## EXERCISE REQUIREMENTS
What is the number of lines in the data that include the string "accomplish"? Give it by itself.

## MATERIALS PROVIDED
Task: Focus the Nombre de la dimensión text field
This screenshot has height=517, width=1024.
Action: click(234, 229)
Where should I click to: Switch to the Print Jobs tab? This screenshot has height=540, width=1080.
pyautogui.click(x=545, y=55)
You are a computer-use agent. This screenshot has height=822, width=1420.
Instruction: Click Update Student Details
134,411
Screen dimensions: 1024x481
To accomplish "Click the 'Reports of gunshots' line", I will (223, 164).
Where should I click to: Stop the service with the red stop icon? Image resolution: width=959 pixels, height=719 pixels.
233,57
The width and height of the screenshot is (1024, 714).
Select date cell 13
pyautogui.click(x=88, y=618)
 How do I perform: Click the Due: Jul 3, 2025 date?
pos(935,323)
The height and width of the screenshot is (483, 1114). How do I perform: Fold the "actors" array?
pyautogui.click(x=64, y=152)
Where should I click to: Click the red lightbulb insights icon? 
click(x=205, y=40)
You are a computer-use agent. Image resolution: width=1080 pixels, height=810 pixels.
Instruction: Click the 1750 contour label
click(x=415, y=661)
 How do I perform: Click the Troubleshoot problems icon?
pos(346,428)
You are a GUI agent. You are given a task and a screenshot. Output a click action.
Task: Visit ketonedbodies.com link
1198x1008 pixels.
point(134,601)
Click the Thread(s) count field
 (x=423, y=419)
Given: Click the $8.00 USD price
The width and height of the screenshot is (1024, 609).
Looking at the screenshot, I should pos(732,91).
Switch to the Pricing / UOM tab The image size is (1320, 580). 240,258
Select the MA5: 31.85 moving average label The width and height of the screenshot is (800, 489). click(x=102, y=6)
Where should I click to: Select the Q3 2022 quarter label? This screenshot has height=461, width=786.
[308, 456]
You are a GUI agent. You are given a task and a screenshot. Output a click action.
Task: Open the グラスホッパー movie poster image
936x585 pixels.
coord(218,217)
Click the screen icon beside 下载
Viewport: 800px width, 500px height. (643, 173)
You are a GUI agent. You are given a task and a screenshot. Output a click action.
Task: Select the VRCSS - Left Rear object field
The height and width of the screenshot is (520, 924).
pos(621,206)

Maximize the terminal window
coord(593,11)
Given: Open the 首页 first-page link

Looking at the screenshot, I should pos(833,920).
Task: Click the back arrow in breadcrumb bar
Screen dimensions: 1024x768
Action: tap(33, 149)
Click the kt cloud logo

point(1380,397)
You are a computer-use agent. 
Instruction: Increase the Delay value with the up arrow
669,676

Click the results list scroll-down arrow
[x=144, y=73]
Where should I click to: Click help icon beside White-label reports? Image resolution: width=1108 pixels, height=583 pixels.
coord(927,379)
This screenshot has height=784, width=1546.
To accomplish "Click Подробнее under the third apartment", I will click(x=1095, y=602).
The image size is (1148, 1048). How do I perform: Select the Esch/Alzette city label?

## ANSWER SECTION
2